I personally would rather my child was not exposed to religion in any way.

That's fair enough but they're not going to get through life not being exposed to it are they? Anything from Christmas to history lessons to passing St Paul's Cathedral to seeing a terrorist attack on the news is going to expose them to it.

Better they understand it exists, what the different ones are and what they believe and why it causes problems sometimes. A visit to any religious establishment, including a mosque, is part of that understanding and I think they're lucky to have it. I've never been in a mosque.

Snoopadoop · 03/02/2016 14:43

*Rather, I'm suggesting that you are essentially locking your children out of any kind of 'culturally elite' paths. They're hardly going to wind up reading Latin or History at university, are they?

Sorry, I realise that's probably a bitchy thing to say but I don't now how else to put it.*

Maybe they won't wind up studying Latin or history. I'm not sure what your point is (admittedly addressed to Laguna rather than me).

LagunaBubbles · 03/02/2016 14:43

They're hardly going to wind up reading Latin or History at university, are they? Sorry, I realise that's probably a bitchy thing to say but I don't now how else to put it.

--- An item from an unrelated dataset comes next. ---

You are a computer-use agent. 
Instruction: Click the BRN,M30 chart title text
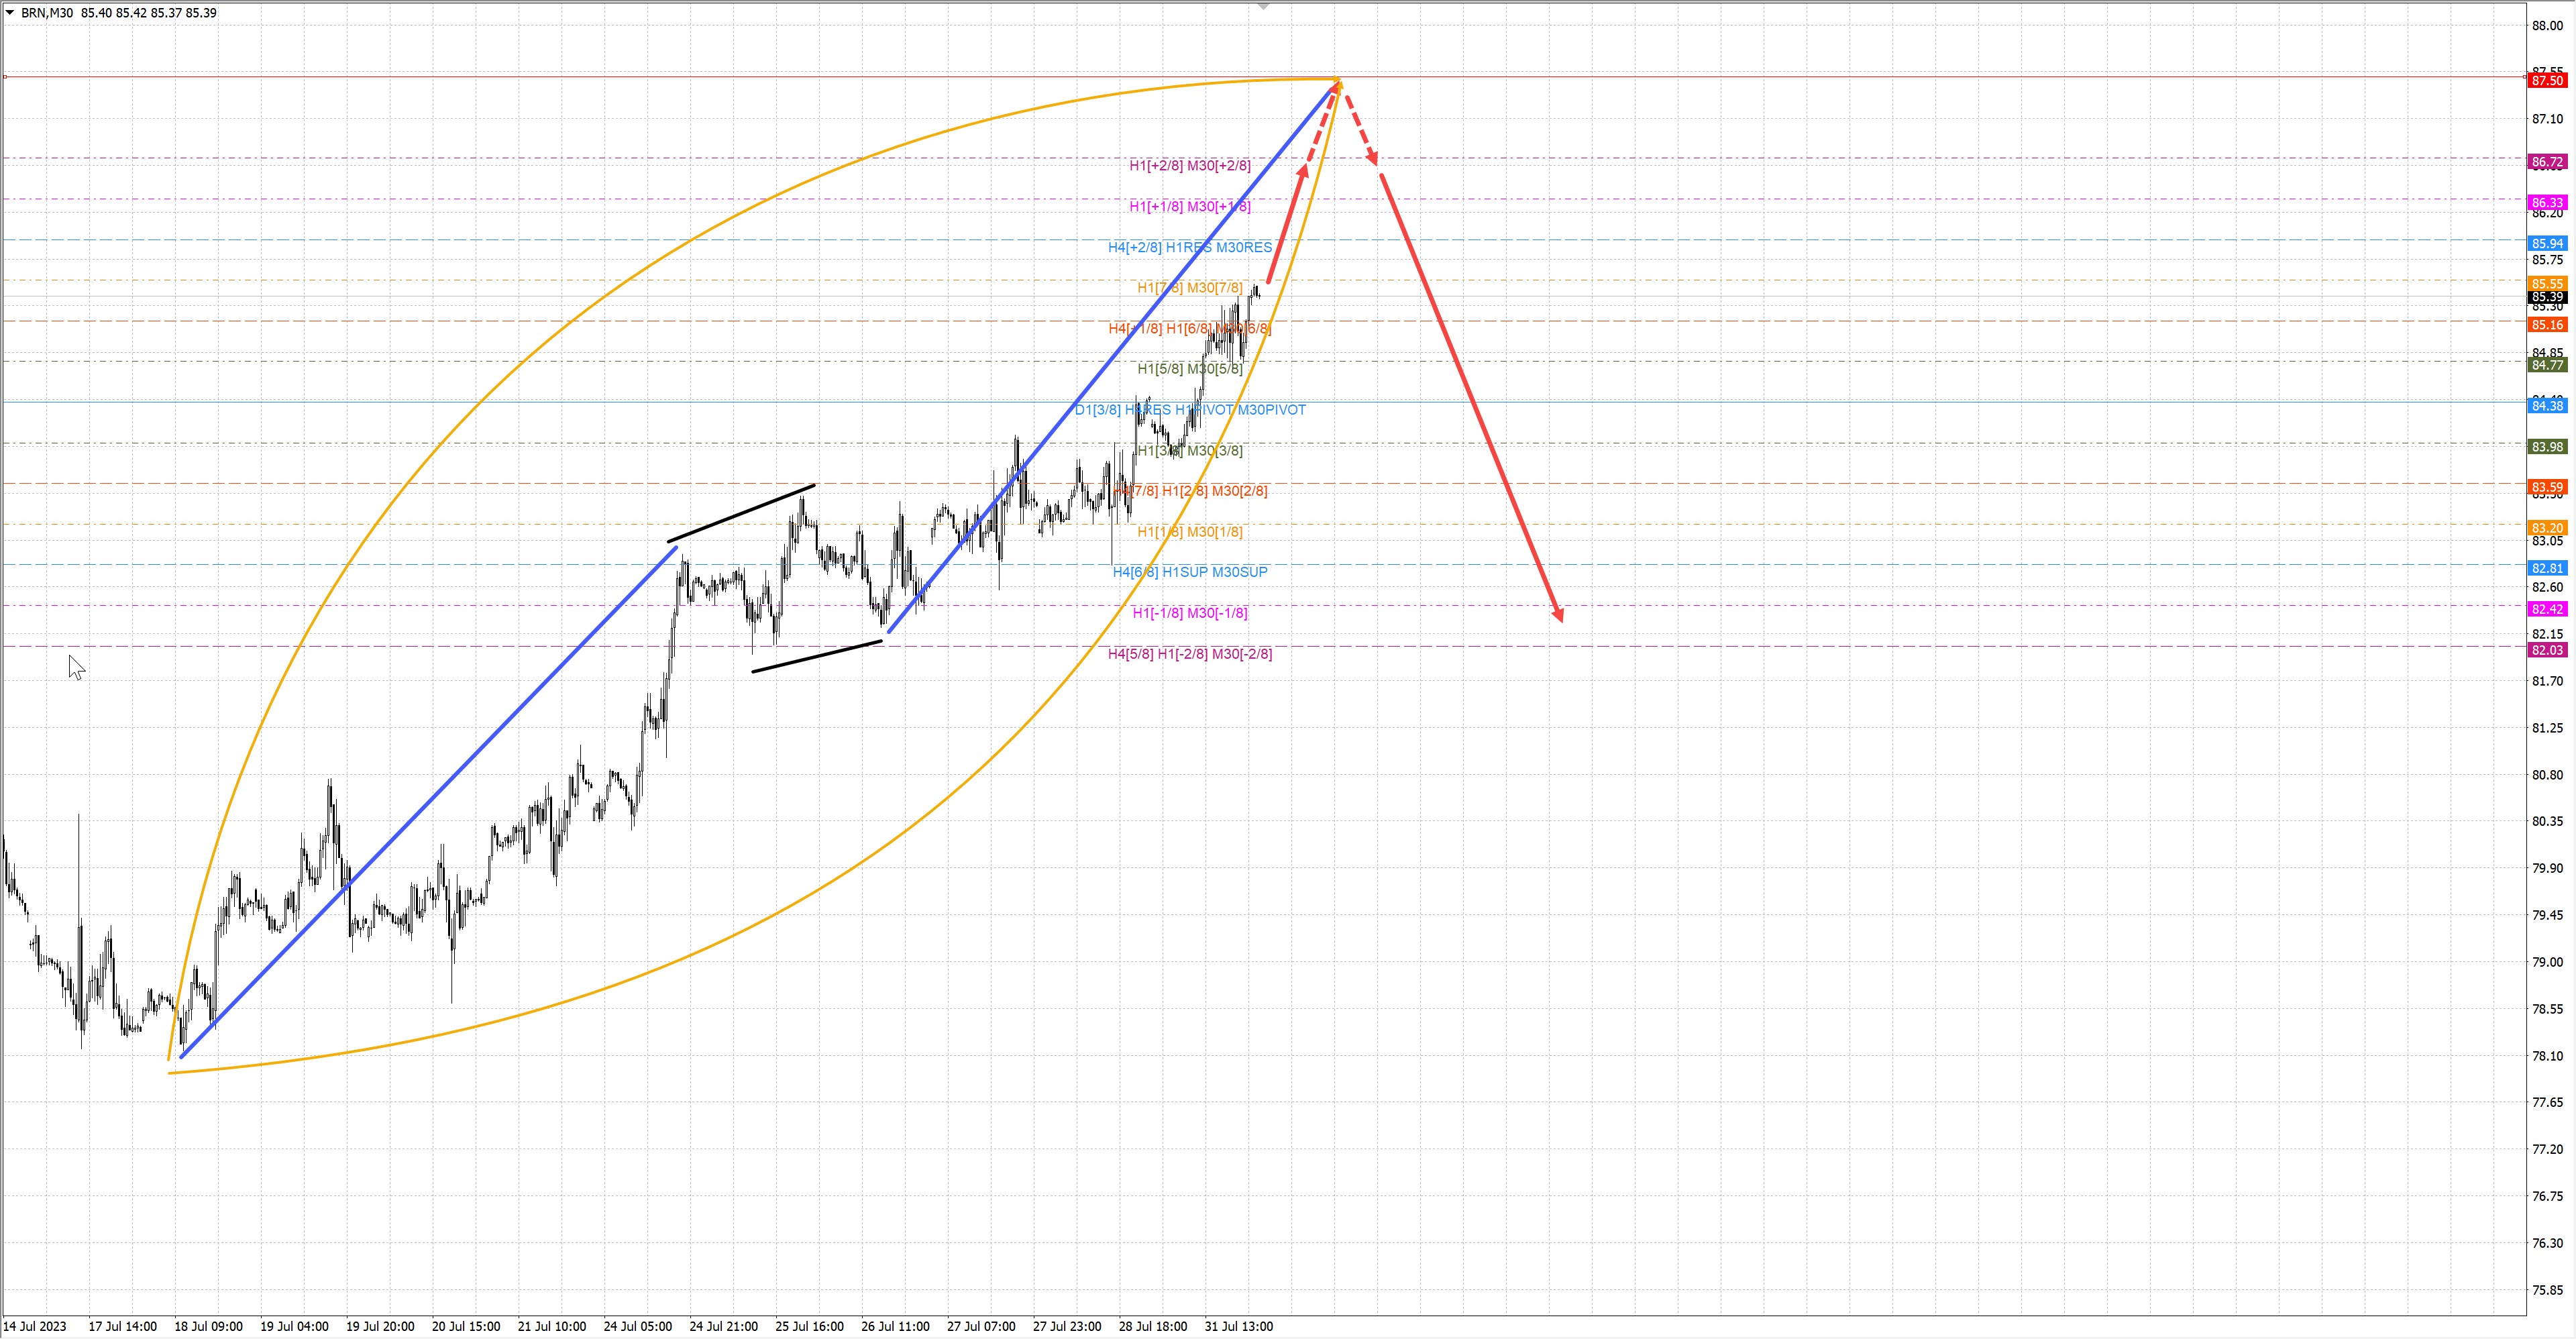click(x=46, y=13)
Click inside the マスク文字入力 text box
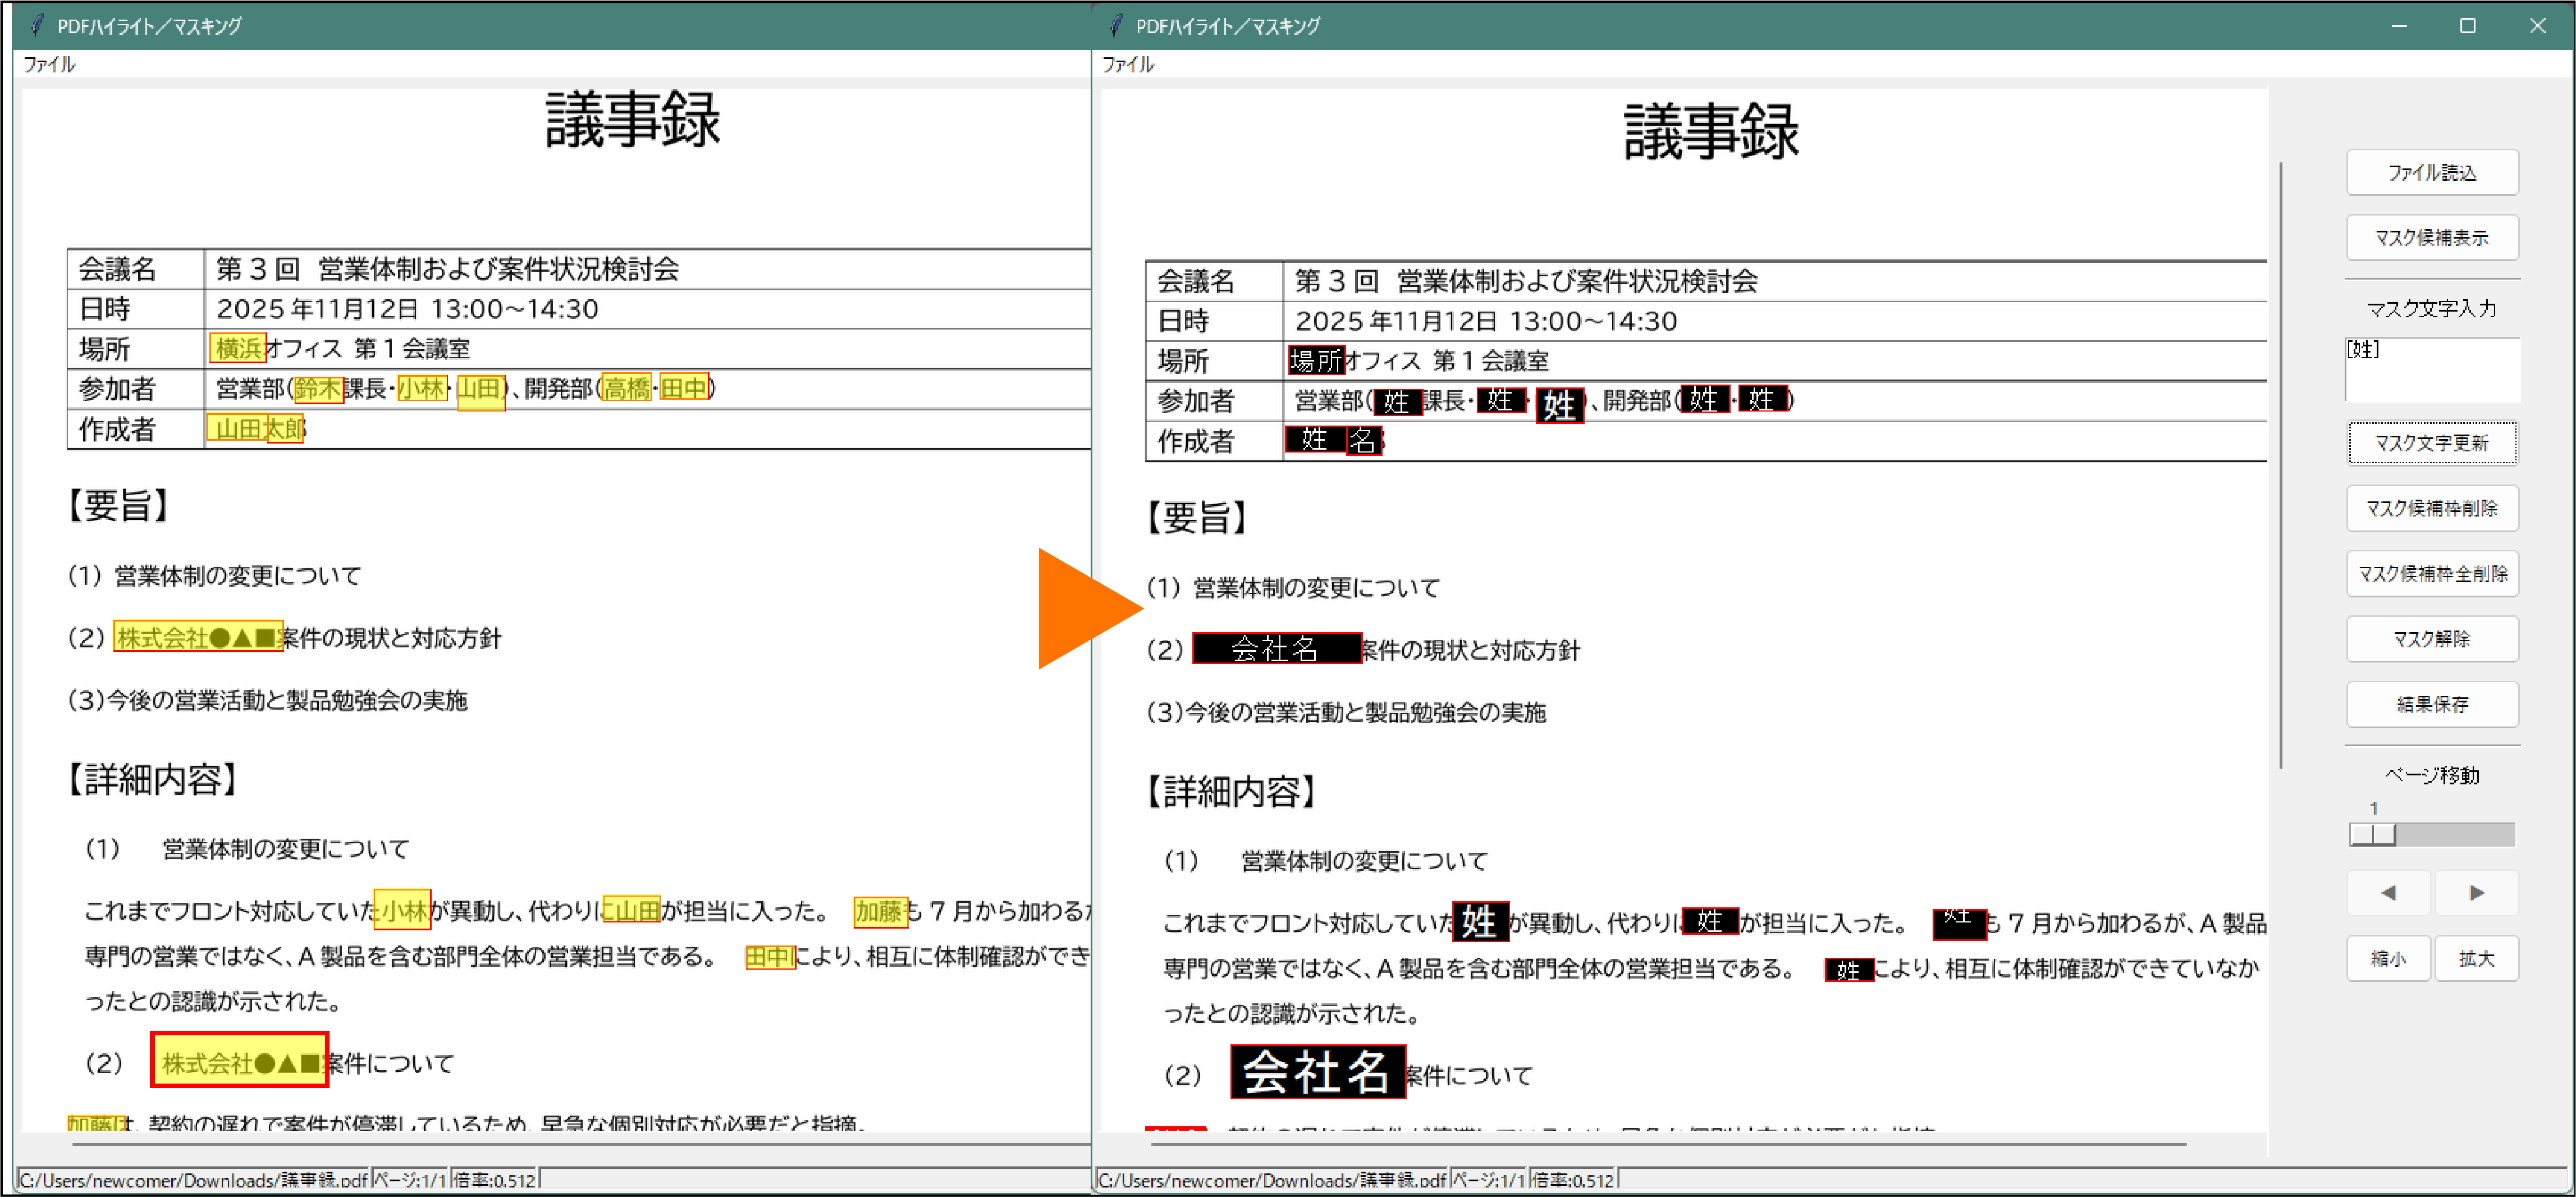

Yes it is. Ok is "reading Latin or History at University" the new be all and end all achievement in life? Confused.
(and no Im not saying you were suggesting Im racist, others have said that).

LagunaBubbles · 03/02/2016 14:44

(that's a really silly point about ancient greece)

Yeh thats why I ignored it vintage! Grin

Sosodizzy · 03/02/2016 14:45

Charlie, that was in response to another poster.

Can I ask, do those who find mosques sexist, think the same of single sex schools? Do you feel as strongly about educational establishments only allowing a certain gender through their doors?

Snoopadoop · 03/02/2016 14:47

That's fair enough but they're not going to get through life not being exposed to it are they? Anything from Christmas to history lessons to passing St Paul's Cathedral to seeing a terrorist attack on the news is going to expose them to it.

Of course theyre going to be exposed to religion. Like I said. If rather they didn't, I know the reality is impossible. But I don't see how going to a religious establishment is necessary as part of being a good, well rounded, moral, respectful, educated person.

EmbroideryQueen · 03/02/2016 14:50

YABU without knowing the reasons, clearly.

EponasWildDaughter · 03/02/2016 14:51

do those who find mosques sexist, think the same of single sex schools?

No.

A mosque isn't a single sex establishment. It's a place where the sexes are treated differently beneath one roof.

Snoopadoop · 03/02/2016 14:52

I don't need to go to an abattoir to understand the process of getting meat on my table, and to respect the animal I am eating. I don't need to go to the Houses of Parliament to understand and respect our legal system. I don't need to visit a prison to know I don't want to wind up in one and instead live a moral and legal life. All in the same way I don't need to go to the religious establishment to be aware of and tolerant of people with religion.

I would say the religious establishment to me is the least important place to visit than all of the above because God does not exist.

Having said that. If my child wanted to go, of course they could. If they didn't want to, I would respect that equally and inform the teacher he wasn't going.

LagunaBubbles · 03/02/2016 14:53

Better they understand it exists, what the different ones are and what they believe and why it causes problems sometimes. A visit to any religious establishment, including a mosque, is part of that understanding

Purple I agree with the first part, where we obviously disagree is whether a visit to a Mosque is essential for this, which I dont think it is.